In order to understand the pathophysiology of temporal lobe epilepsy (TLE), and thus to develop new pharmacological treatments, in vivo animal models that present features similar to those seen in TLE patients have been developed during the last four decades. Some of these models are based on the systemic administration of chemoconvulsants to induce an initial precipitating injury (status epilepticus) that is followed by the appearance of recurrent seizures originating from limbic structures.
Kainic acid and pilocarpine models, have been widely employed in basic epilepsy research. Their behavioral, electroencephalographic and neuropathologic features and response of these models to antiepileptic drugs and the impact they might have in developing new treatments are explained in the work of Lévesque et al. 1).
The transition to the ictal stage is accompanied by increasing global synchronization and a more ordered spectral content of the signals, indicated by lower spectral entropy. The interictal connectivity imbalance (lower ipsilateral connectivity) is sustained during the seizure, irrespective of any appreciable imbalance in the spectral entropy of the mesial recordings 2).
Olfactory function was significantly impaired in patients with MTLE compared with healthy controls in all domains, namely threshold, discrimination, and identification.

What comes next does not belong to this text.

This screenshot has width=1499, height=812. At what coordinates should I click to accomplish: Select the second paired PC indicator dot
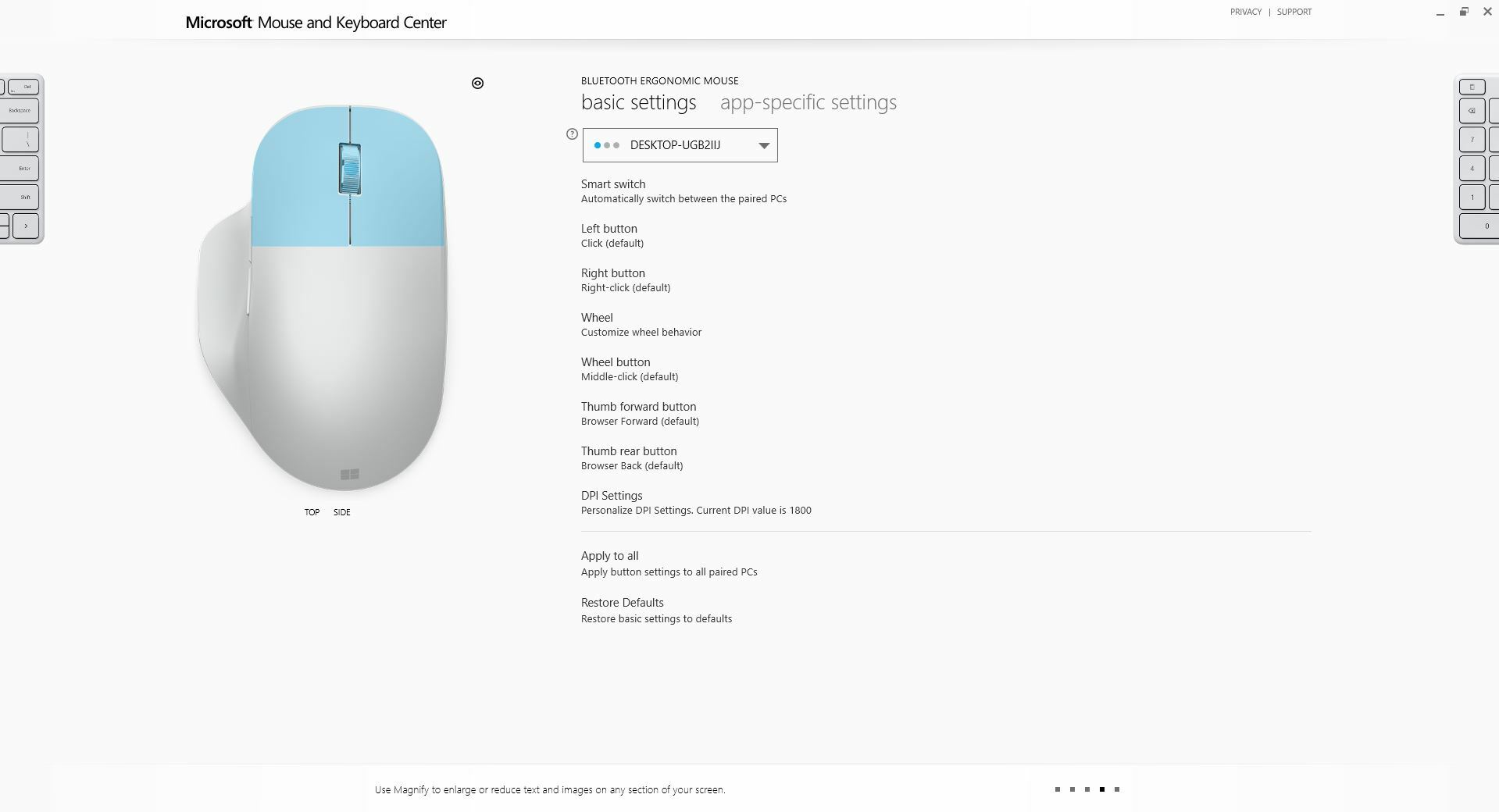point(609,145)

In addition, the olfactory bulb volume was smaller in patients with olfactory dysfunction 3).
A pilot study demonstrates that seizures in mesial temporal and temporal-plus epilepsies (i.e., temporoperisylvian) can be detected reliably in the anterior thalamic nucleus (ATN). Further studies are needed to validate these findings 4).

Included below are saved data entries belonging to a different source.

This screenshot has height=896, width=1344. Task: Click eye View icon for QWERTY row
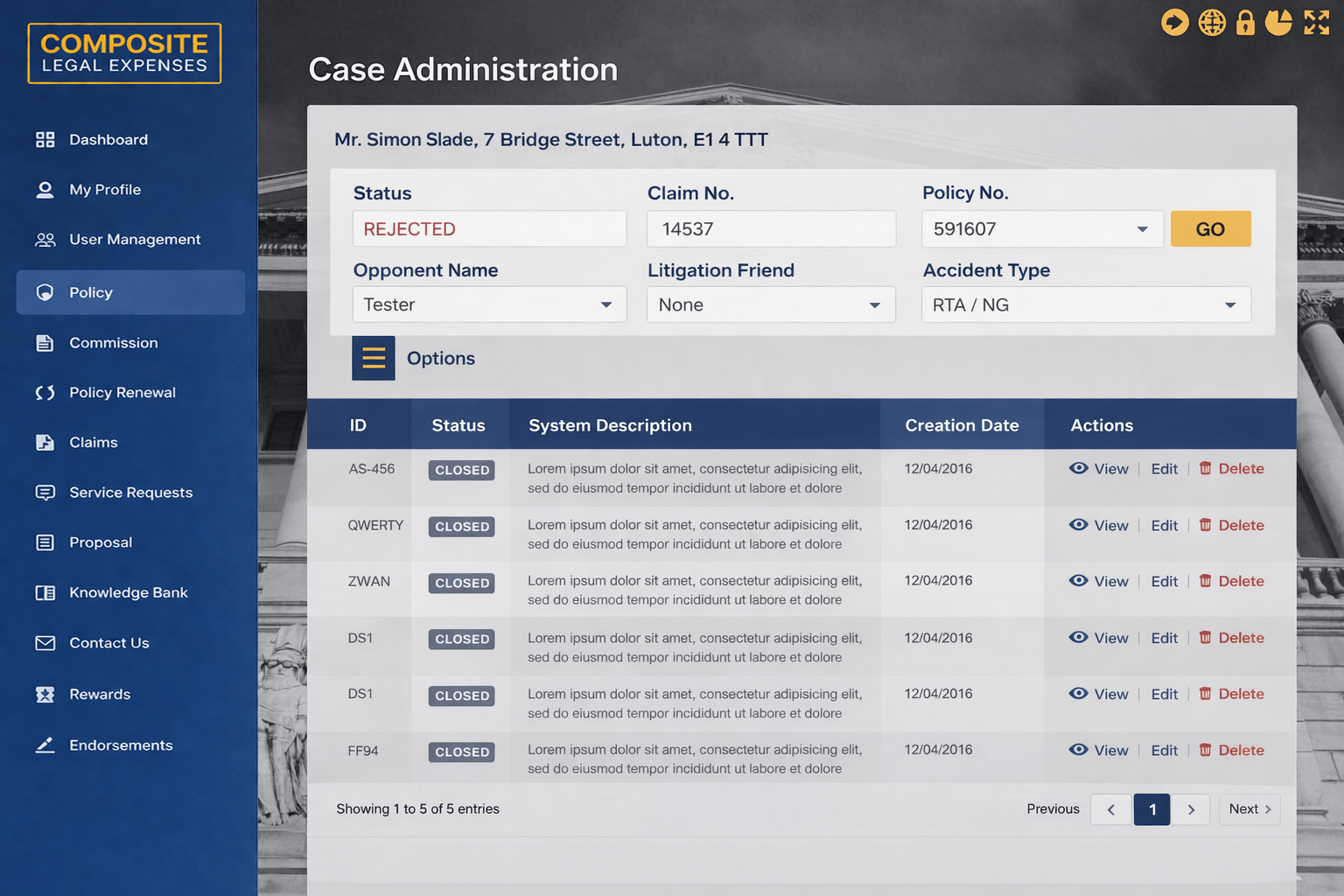pyautogui.click(x=1079, y=525)
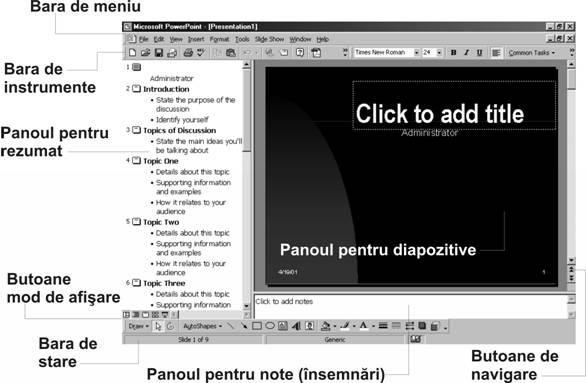Toggle Underline text formatting

click(x=479, y=53)
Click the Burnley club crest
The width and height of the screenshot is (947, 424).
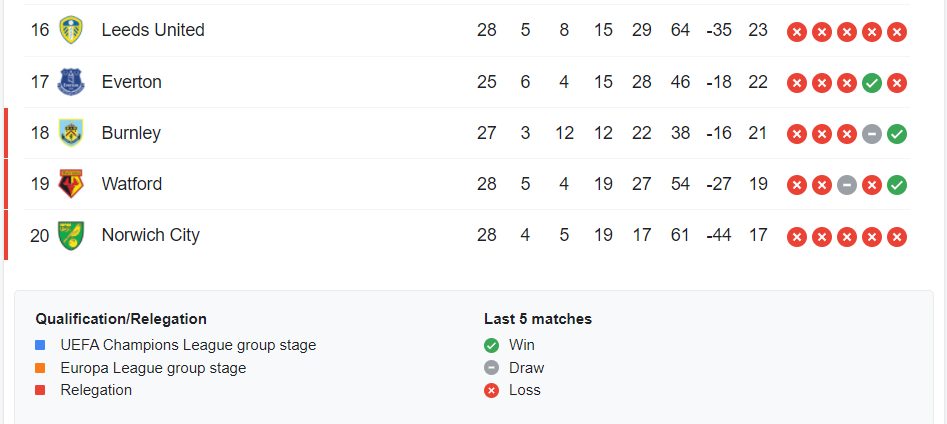[70, 133]

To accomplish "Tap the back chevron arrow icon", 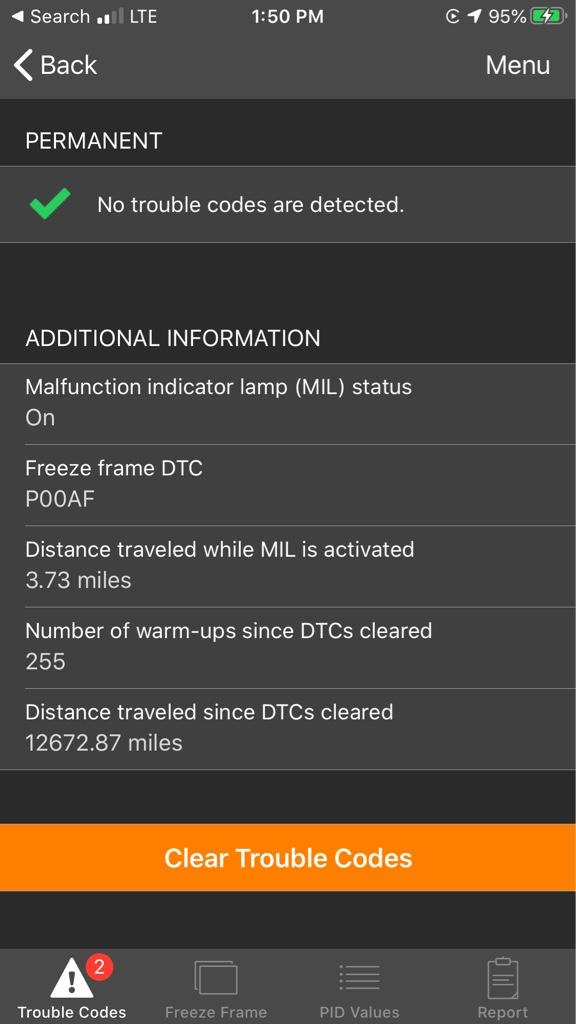I will pyautogui.click(x=23, y=65).

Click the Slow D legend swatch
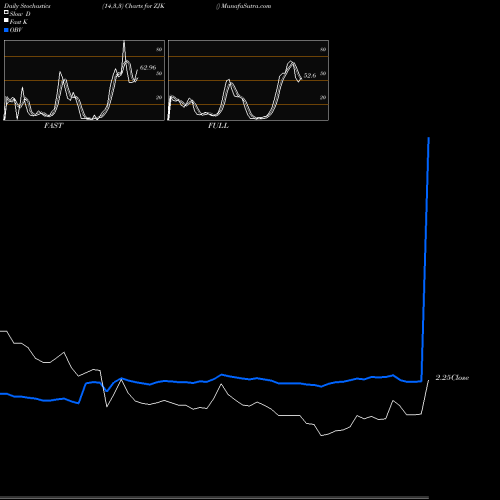(6, 13)
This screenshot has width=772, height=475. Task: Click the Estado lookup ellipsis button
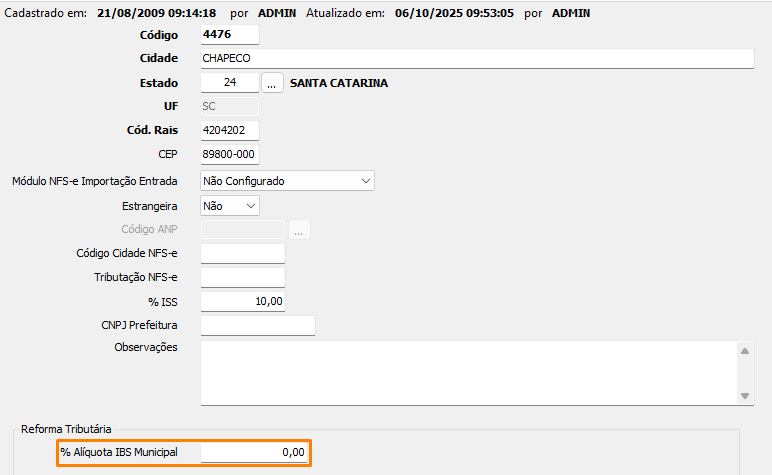pos(273,83)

Fractional anisotropy asymmetry (FAA) values can be potentially used to identify the seizures of origin of TLE and to help understand the relationship between fiber tracts with the side of seizure origin of TLE 5).
The area of predominant perifocal 18F positron emission tomography hypometabolism and reduced [11C]flumazenil (11C-FMZ) -binding on PET scans is currently considered to contain the epileptogenic zone and corresponds anatomically to the area localizing epileptogenicity in patients with temporal lobe epilepsy (TLE).
Drug resistant epilepsy is a major clinical challenge affecting about 30% of temporal lobe epilepsy (TLE) patients.
The reasons for failure of surgical treatment for mesial temporal lobe epilepsy (MTLE) associated with hippocampal sclerosis (HS) remain unclear.
After surgery for intractable mesiotemporal lobe epilepsy (mTLE) seizures recur in 30-40%. One predictor for seizure recurrence is the distribution of seizure onset and interictal epileptiform discharges (IED).
Preoperative bilateral ictal foci are a negative predictor for seizure outcome. Contrarily, IED exceeding the affected temporal lobe in the ipsilateral hemisphere or even bilateral IED had favorable seizure outcome if seizure onset is strictly limited to the affected temporal lobe. Reoperation for seizure persistence constitutes a promising therapeutic option 6).
The extent of pre-surgical perifocal PET abnormalities, the extent of their resection, and the extent of non-resected abnormalities were not useful predictors of individual freedom from seizures in patients with TLE 7).